Il premio riconosce diverse categorie di riconoscimenti e quest'anno ha assegnato appunto il cosiddetto Palm DogManitarian, che celebra il legame tra gli animali e le persone, a Patron, il Jack Russel Terrier di Kiev, «per essersi messo al servizio del suo Paese contro l’attacco russo».
I cani antimine: lavoro o sfruttamento?
Sul tema dei “cani antimine”, oltre alle medaglie e alle premiazioni, sarebbe corretto e interessante anche riflettere su quanto sia giusto eticamente mandare un animale in aree ad alto rischio causato dalla follia della guerra degli esseri umani.
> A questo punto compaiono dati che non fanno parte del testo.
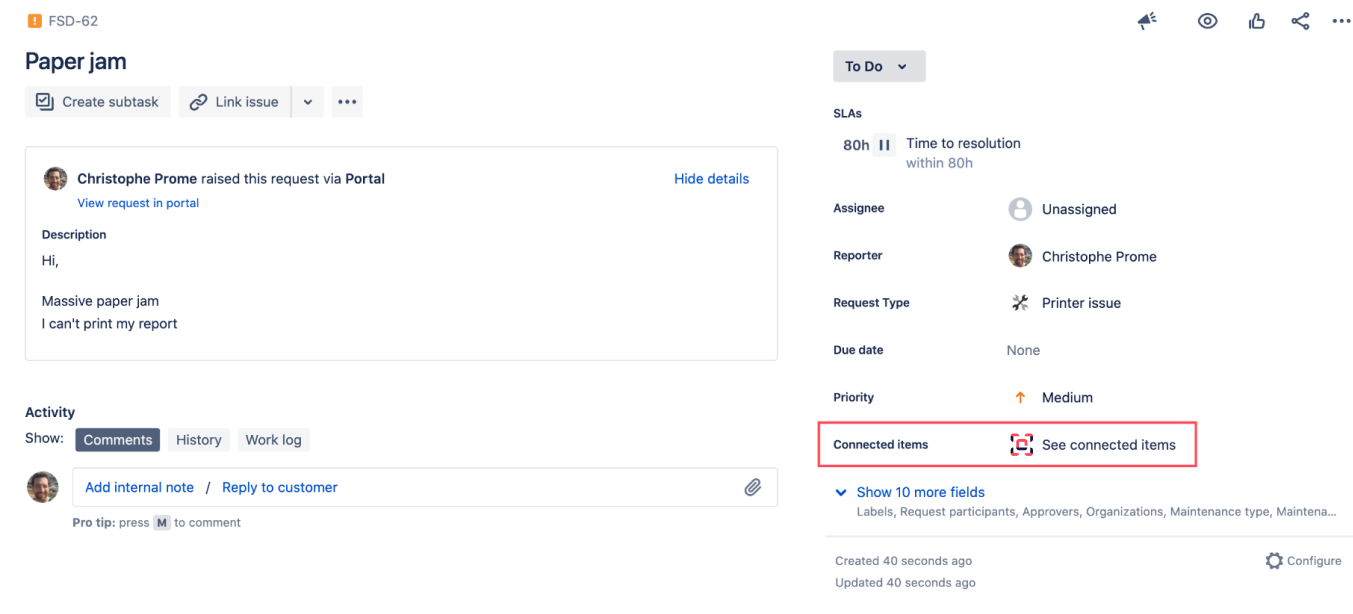The image size is (1353, 614).
Task: Click Create subtask button
Action: tap(98, 102)
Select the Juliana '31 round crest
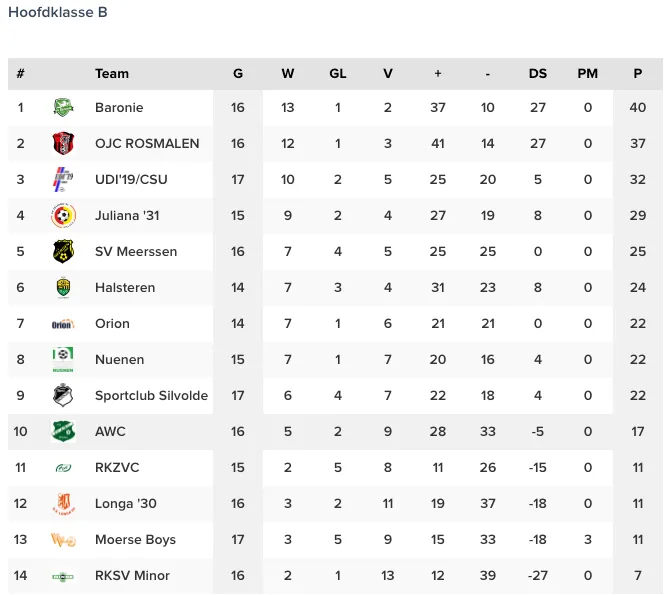Viewport: 671px width, 595px height. tap(63, 215)
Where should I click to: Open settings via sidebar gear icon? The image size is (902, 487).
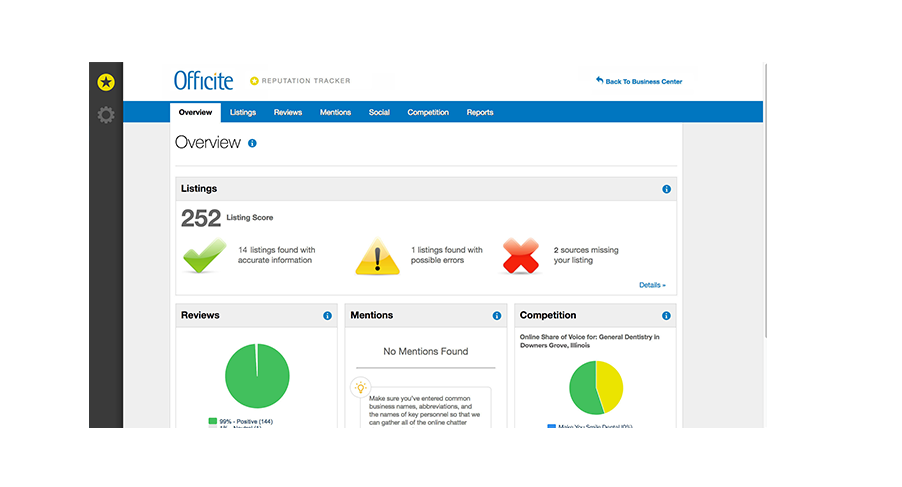pyautogui.click(x=106, y=115)
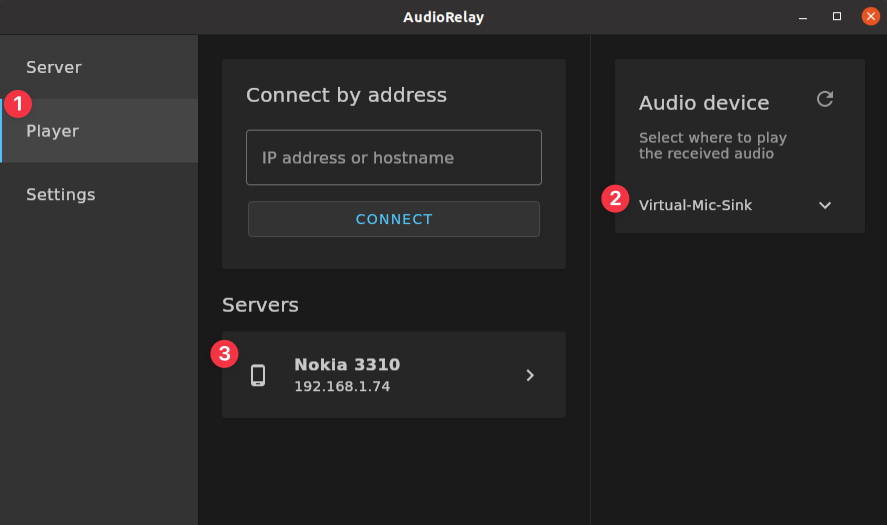Click the phone icon beside Nokia 3310
This screenshot has width=887, height=525.
[258, 375]
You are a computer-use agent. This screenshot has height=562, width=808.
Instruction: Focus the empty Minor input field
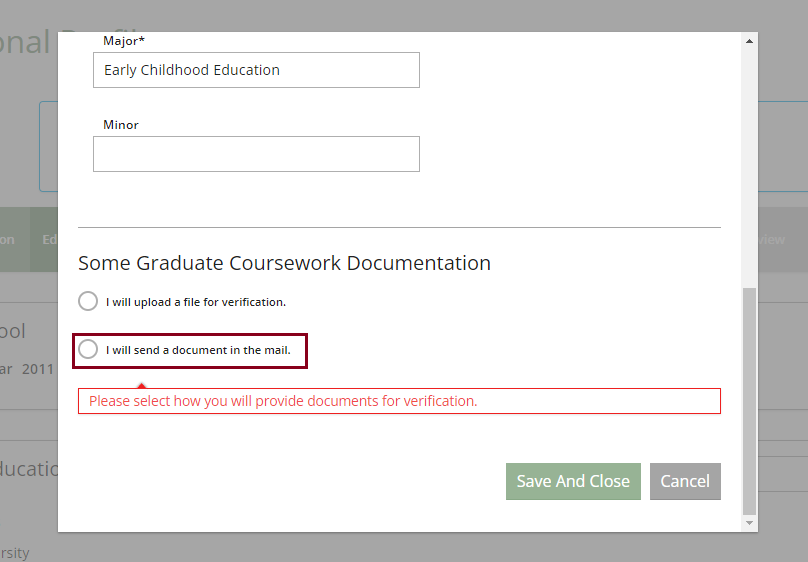[x=256, y=154]
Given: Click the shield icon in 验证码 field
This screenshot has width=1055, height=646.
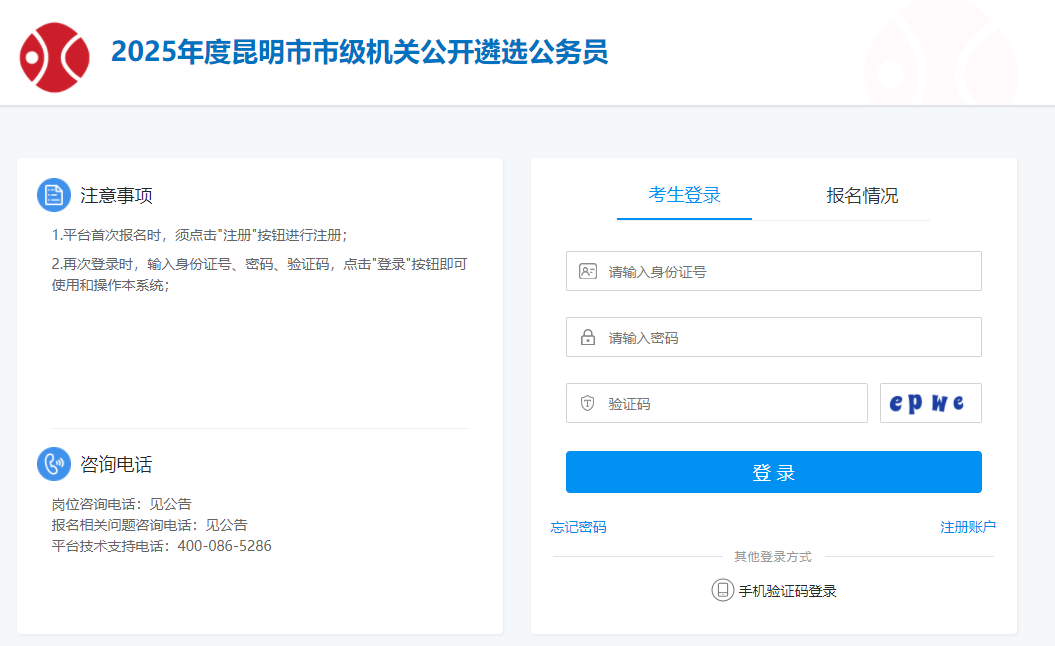Looking at the screenshot, I should [588, 404].
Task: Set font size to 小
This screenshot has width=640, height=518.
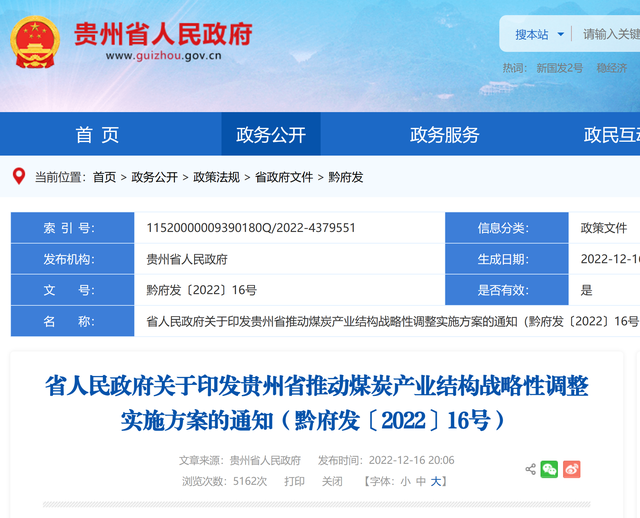Action: point(405,481)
Ne abbiamo parlato qui su Kodami, quando Patron ricevette una medaglia dal Presidente ucraino Volodymyr Zelensky. Come si scriveva nell'articolo, in casi come questo, con tutte le cautele del caso, non è sbagliato domandarsi anche quando la collaborazione tra uomo e animale vada troppo oltre, trasformandosi in sfruttamento a fini umani di quest'ultimo. Chiaramente non da un punto di vista pratico, ma da un punto di vista etico.
Perché se è vero che gli animali artificieri con il loro lavoro hanno salvato innumerevoli vite, è lecito anche chiedersi se sia giusto o meno che salvino gli essere umani da ordigni che loro stessi hanno costruito per uccidersi tra loro. Se si manda un animale a rischiare la vita dovrebbe accadere in situazioni almeno non dovute al nostro comportamento, come durante i terremoti o il soccorso in acqua. Situazioni in cui è evidente che anche l'animale si sottopone a un rischio ma almeno, rispetto al lavoro di fiutare le mine, viene preservato il valore della vita.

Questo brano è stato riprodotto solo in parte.